Pretty much of course there are scales of labor costs. A grunt laborer in training is going to have a lower cost than an experienced hand.
That 15-20 is mostly for when you are a one man show in time, you should be able to refine it so you know how much you can compete on cost without hurting yourself.
If you do it right though, it becomes your billing for any employee at your level. Cause you ain’t doing the same work he is, you have to start thinking in “man hours” vs. job hours as soon as you hire one guy.
So if you are on a job that will take 5 days at 8 hours a day with one guy you have 40 hours for both.
Three guys, 40 hours, 5 days is 40 job hours but 120 man hours.
A simple spread sheet helps here and you classify your labor.
Say
Highly Skill Labor say your burdened rate is 50 an hour
Skilled Labor say your burdened rate is 40 an hour
Base Labor say your burdened rate is 30 an hour
One would be quite tempted to say, well then my average across the board is 40, it depends. Is it a three man crew? One of each, well that dog hunts.
Now say this is your crew,
Highly Skilled – 1
Skilled -1
Base – 4
That is typical on a lot of construction jobs.

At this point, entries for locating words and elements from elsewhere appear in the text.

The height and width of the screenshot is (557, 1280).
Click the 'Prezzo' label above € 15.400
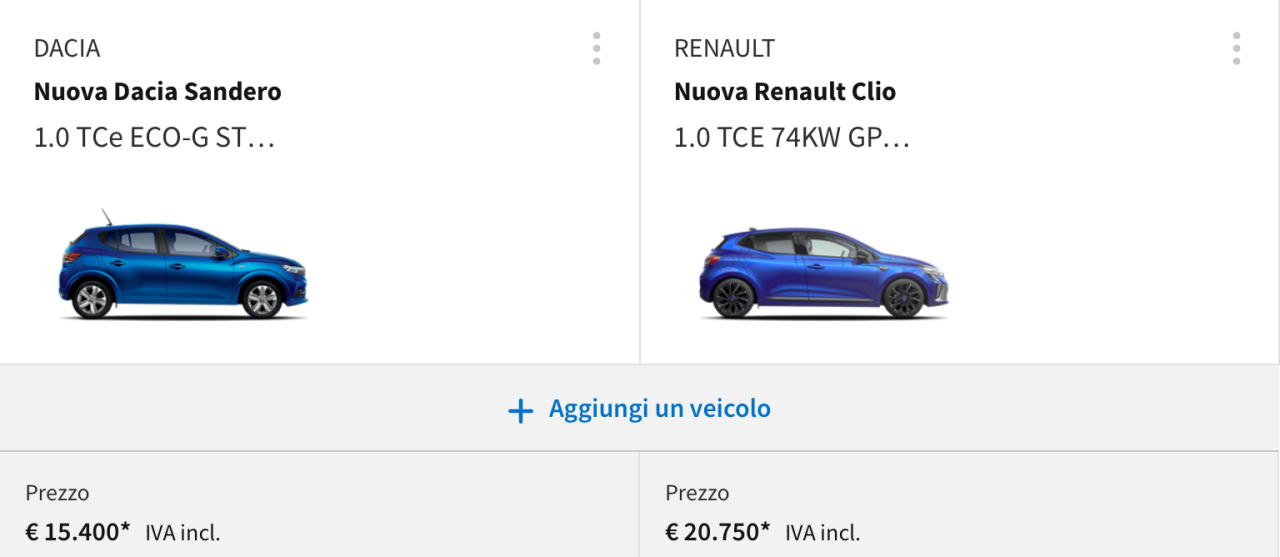pyautogui.click(x=57, y=493)
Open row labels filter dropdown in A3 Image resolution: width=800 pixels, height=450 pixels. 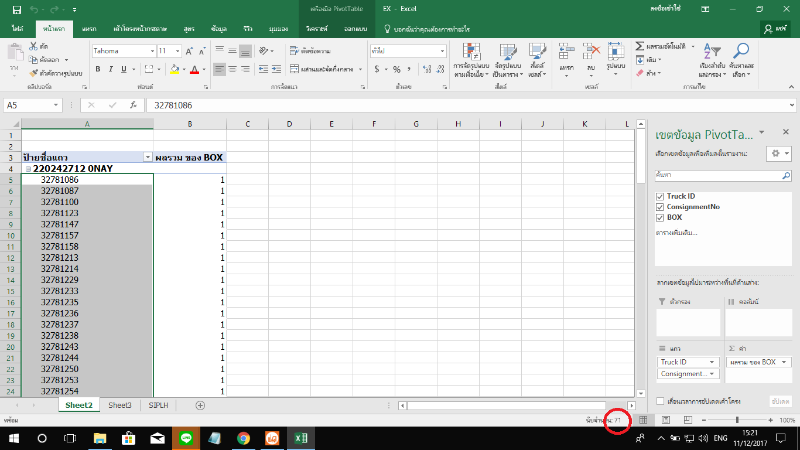click(147, 158)
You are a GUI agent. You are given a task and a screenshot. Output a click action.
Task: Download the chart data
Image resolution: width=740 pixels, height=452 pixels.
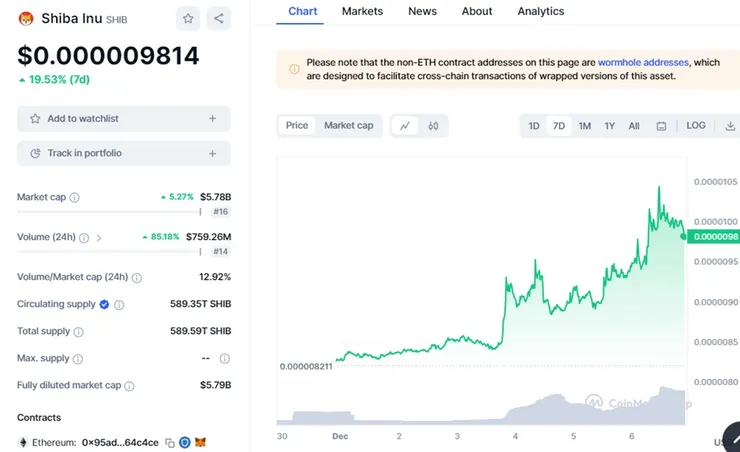point(731,126)
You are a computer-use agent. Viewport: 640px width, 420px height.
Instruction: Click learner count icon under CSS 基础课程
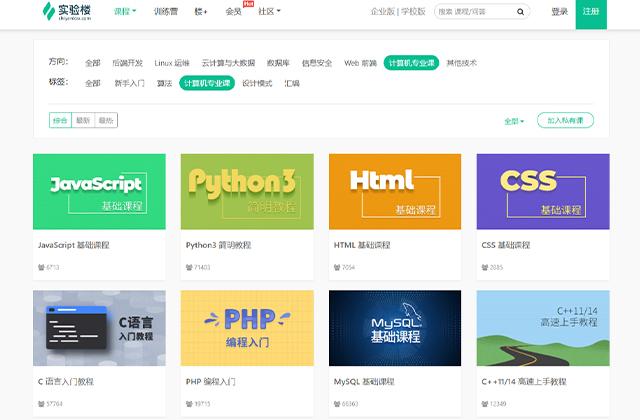coord(486,268)
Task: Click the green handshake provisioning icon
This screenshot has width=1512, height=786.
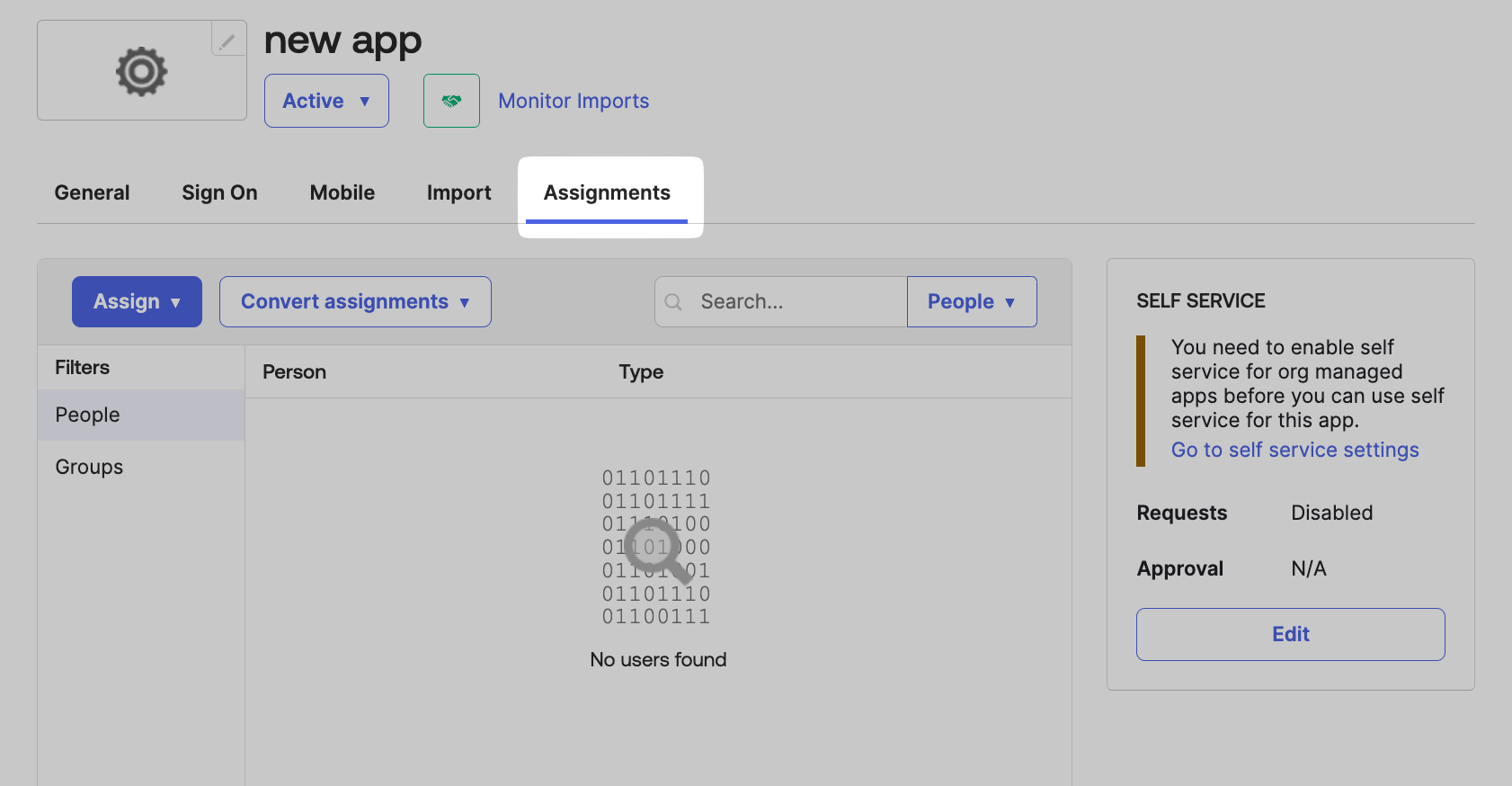Action: (x=451, y=101)
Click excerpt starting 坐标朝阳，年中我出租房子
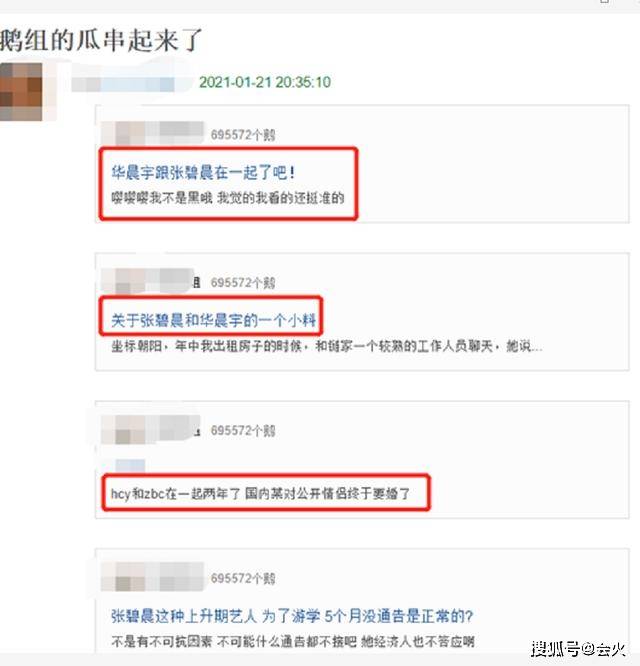 pyautogui.click(x=326, y=346)

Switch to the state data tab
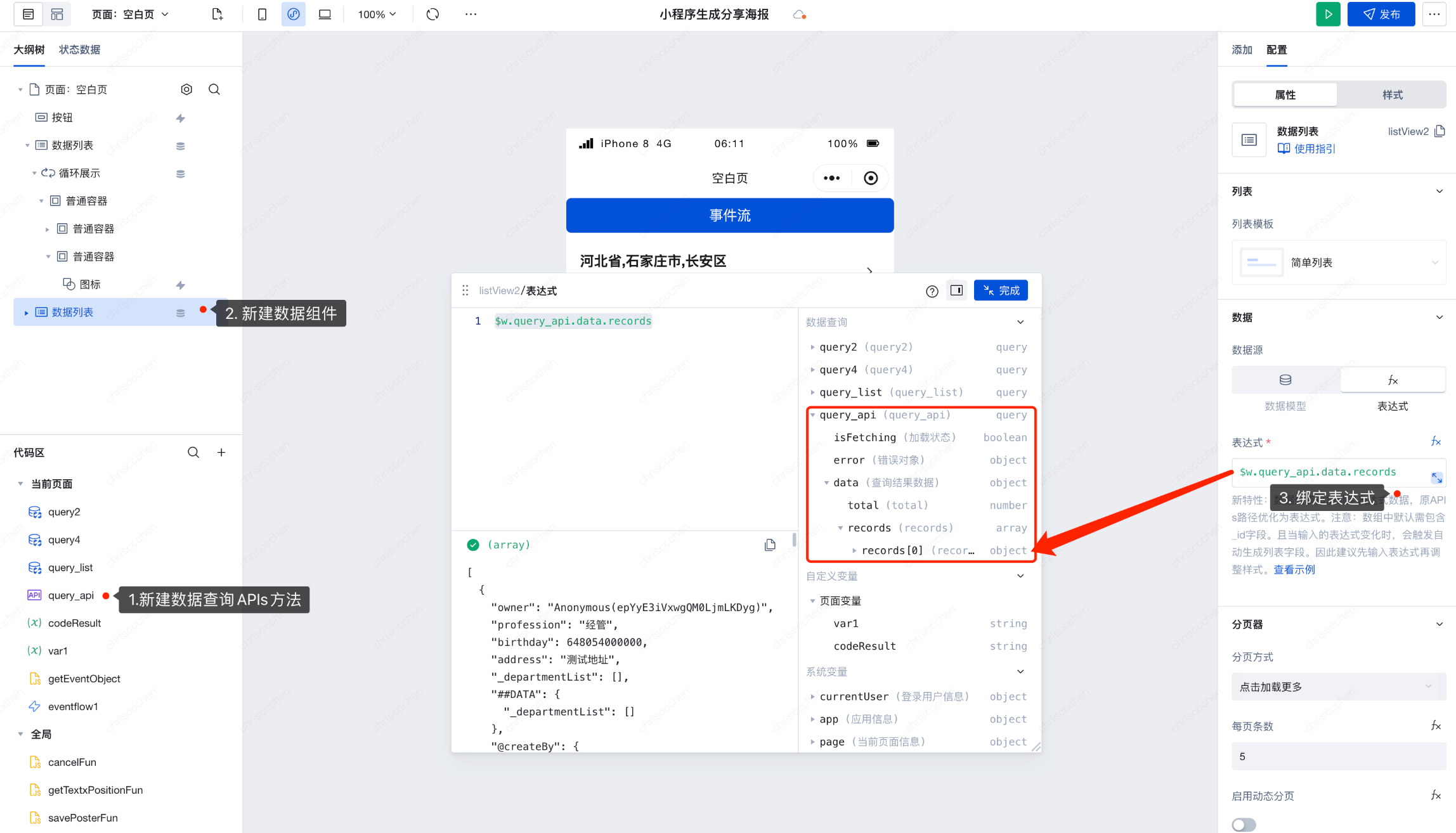click(x=79, y=49)
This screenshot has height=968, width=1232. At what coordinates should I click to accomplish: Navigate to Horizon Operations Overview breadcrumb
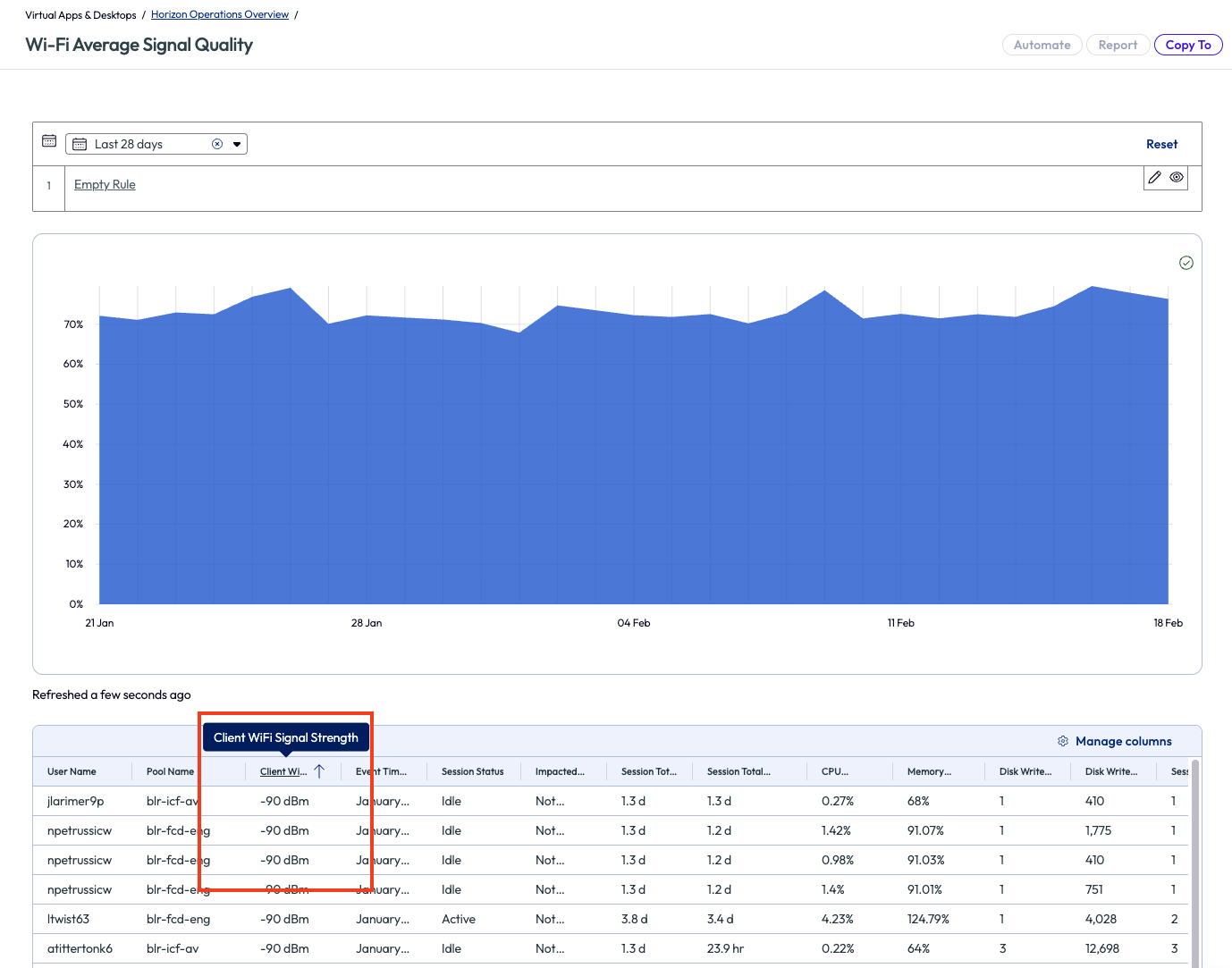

With that you can see how a simple spread sheet take off would be valuable especially when you think
Okay me and my top guy are going to be there for two days to get it rolling, I am going to be gone for a day starting another crew, the grunts will work 4 days and then my top guy and I will work two days of finish work, client punch list, etc. I will bring back just two grunts for a half a day for final clean up.
In this equation if you move anyone or hire anyone to “highly skilled” (your level) Your burdened labor rate is the same for both of you, you are paying yourself from your company. Make sense.
Now of course you put margin on the burdened labor rate. How much?
How well can you sell the value of your company?
What is the competitive market rate?
Etc.
This is where small guys can compete good until they hire people and do not adapt.
That 50 dollar burdened rate for yourself, yea you can put NO MARGIN ON IT and do okay because you are including your salary in it. But when you hire someone at that level you can’t do that or the company at best breaks even on them.
So the best bet is put the target margin on yourself and yea discount it to customers to win early jobs ONLY IF YOU NEED TO, cause you still pay yourself like an employee. But you have that ability to get going early on. As you grow you have laid out the template for good financial management and set a path to free yourself from being your own employee so you can eventually manage your company.
Lastly this is important. It is a great idea to set up an LLC or S corp. Run all money though it and actually run payroll to yourself. Why? Credit.
The company builds credit and you may need it at times. You also are now “employed” even if you are a one man show, you are employed. Getting a mortgage is a PAIN IN THE ASS when you are “self employed” but if you have W2s even with a company you own and are the ONLY person in it, it is the same as any job to a lender.
Thank you for all that. Lots of good information.
Air pruning pots are ideal for trees to transplant, didn’t know if thought of that as an option. Pots aren’t cheap but are reuseable.
The acre of white pines sound like it may have been intended to be a Christmas tree farm. If they are the right size and quality that may be the best way to make some money and reclaim your land.
For the weather app, I use RADARScope. I think it cost me about $7, but it does have most of what you are looking for. No torcon, but it does map the watches, warnings and gives trajectory info for storm cells. There are also hash marks that correspond to 15 minute increments. It is good for estimating when you need to seek shelter. It also has a tie to your phone GPS. When you drive, you can use it to select the best path through our spring storms here in TX. I almost never buy an app, but after using this for a year, we got it for my wife too.